Bien sûr, on parle souvent des aspects libertaires de 68, des drapeaux noirs se mêlant aux rouges dans les manifestations des mois de mai et juin. On note que cette « brise libertaire » déteint sur d’autres, participant du « climat » ou de la « période » : c’est la Ligue communiste dénonçant la « farce électorale » en 1969, la Gauche prolétarienne s’essayant à un improbable anarcho-maoïsme ou encore, dans une certaine mesure, la CFDT faisant sienne le thème de l’autogestion.
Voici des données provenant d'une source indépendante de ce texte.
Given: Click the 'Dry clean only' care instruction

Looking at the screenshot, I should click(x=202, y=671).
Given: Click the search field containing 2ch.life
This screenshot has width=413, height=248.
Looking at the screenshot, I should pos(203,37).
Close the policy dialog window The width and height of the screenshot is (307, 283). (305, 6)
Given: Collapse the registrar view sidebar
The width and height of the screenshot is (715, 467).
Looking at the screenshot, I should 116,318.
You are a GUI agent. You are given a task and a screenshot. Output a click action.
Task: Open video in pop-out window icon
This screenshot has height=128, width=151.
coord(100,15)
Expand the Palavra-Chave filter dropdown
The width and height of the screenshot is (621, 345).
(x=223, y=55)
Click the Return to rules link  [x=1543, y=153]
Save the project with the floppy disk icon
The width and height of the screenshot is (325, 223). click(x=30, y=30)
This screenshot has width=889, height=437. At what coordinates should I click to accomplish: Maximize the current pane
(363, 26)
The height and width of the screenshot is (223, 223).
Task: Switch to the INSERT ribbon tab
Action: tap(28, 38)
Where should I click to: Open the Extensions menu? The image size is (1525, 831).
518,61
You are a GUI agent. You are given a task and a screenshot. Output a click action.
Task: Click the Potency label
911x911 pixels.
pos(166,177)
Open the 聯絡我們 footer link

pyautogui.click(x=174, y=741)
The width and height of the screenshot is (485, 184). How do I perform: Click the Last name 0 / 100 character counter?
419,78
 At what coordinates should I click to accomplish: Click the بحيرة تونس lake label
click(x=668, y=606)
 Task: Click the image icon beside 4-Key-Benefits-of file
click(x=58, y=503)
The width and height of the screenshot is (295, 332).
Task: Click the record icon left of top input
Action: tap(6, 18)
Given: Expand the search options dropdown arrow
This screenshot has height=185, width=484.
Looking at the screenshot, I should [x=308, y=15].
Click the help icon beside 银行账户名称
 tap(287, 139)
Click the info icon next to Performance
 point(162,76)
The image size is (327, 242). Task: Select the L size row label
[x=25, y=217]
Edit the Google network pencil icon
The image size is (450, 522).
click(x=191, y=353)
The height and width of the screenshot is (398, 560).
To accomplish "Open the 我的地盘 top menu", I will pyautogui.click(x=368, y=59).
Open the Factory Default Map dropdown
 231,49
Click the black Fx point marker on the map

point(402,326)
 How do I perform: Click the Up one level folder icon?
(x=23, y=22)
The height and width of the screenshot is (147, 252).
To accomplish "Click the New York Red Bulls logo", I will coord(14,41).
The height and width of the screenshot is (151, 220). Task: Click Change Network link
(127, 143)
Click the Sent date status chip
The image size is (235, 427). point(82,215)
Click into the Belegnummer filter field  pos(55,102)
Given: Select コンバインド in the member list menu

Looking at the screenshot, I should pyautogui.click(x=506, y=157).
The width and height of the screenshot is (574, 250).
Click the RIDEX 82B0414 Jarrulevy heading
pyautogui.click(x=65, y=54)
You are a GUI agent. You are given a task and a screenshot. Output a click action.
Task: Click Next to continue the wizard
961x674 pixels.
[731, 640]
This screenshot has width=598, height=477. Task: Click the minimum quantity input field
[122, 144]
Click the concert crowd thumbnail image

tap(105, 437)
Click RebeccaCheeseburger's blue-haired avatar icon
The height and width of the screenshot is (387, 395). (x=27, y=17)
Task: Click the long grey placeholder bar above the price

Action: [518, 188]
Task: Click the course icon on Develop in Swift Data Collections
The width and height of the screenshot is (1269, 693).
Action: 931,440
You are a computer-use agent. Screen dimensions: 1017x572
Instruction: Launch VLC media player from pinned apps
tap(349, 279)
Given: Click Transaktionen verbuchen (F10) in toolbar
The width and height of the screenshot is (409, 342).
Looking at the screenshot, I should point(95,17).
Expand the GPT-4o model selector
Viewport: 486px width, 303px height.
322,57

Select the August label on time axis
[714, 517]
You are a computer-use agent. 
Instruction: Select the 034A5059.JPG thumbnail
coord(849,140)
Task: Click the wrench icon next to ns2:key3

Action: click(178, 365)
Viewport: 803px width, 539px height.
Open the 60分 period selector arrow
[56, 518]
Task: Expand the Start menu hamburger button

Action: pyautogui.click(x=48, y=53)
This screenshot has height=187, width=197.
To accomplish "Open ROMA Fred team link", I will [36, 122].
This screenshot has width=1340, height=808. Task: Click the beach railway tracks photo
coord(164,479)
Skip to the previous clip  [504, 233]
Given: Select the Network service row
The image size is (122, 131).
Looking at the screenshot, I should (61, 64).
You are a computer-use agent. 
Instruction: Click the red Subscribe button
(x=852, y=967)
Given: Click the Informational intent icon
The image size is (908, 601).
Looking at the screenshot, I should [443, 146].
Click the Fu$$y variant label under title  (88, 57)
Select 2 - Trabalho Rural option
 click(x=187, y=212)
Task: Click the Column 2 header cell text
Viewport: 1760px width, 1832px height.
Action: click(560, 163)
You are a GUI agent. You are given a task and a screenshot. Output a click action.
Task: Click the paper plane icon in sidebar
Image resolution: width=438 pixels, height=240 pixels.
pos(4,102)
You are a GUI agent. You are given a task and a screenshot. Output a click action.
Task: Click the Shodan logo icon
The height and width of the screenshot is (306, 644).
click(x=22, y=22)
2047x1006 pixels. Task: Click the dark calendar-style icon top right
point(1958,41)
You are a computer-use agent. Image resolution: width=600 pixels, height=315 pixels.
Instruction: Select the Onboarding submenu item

Mais très rarement ou bien sommairement sont évoqués les stratégies, les discours et les pratiques qu’ont pu déployer les libertaires, exception faite peut-être du mouvement du 22 Mars et de ses « figures » libertaires, au premier rang desquelles celle de Daniel Cohn-Bendit, tellement « iconisée » qu’elle ne représente au final qu’elle-même. Et pourtant des militant.es libertaires en 68, il y en eut.

Des insurgé.es

Si la vieille Fédération anarchiste (FA) est bousculée par les événements, c’est au profit de forces nouvelles qui vont se structurer dans les années suivantes. En 2008, à l’occasion du quarantenaire de Mai 68, un entretien inédit avec deux acteurs de cette histoire pour le mensuel _Alternative libertaire livrait une anecdote significative : le soir de la nuit des barricades, le 10 mai 1968, de jeunes anarchistes parisiens interpellent le public du récital de Léo Ferré qui se tenait à La Mutualité, à quelques mètres du Quartier latin. Une partie dudit public anarchiste, « traditionaliste », refuse dans un premier temps de rejoindre les insurgé.es [1]. Il ne saisit pas qu’à ce moment « tout un peuple, violent et ravi, se découvrait libertaire » [2].

© Politis

Dans l’immédiat après-Mai, cette rupture va s’incarner autour de deux pôles. L’un, communiste libertaire, qu’incarne principalement l’Organisation révolutionnaire anarchiste (ORA), ayant sans état d’âme aucun pris le large d’avec la FA. L’autre, anarcho-syndicaliste, que va représenter pour l’essentiel l’Alliance syndicaliste (AS). À côté de ces deux structures existent ou gravitent par ailleurs de nombreux groupes, collectifs ou revues.

L’élaboration d’un corpus politique spécifique à cet anarchisme renouvelé ne sera pas sans rencontrer les préoccupations d’un Daniel Guérin qui publie l’année suivante un livre au titre évocateur, _Pour un marxisme libertaire, représentatif de cette volonté d’en finir avec les totems et les tabous.

Ranger l’ORA ou l’AS (pour ne citer qu’elles) au rang de groupuscules serait méconnaître ou sciemment chercher à minorer le rôle qu’ont pu avoir ces organisations et celles qui leur ont succédé jusqu’à aujourd’hui.

Car elles ont multiplié les interventions et les campagnes. Elles ont participé activement à l’animation et la construction de structures associatives et syndicales – notamment au sein de la CFDT d’alors, mais aussi dans la CGT – et fait vivre dans des villes, des quartiers, des entreprises un combat anticapitaliste, égalitaire et autogestionnaire.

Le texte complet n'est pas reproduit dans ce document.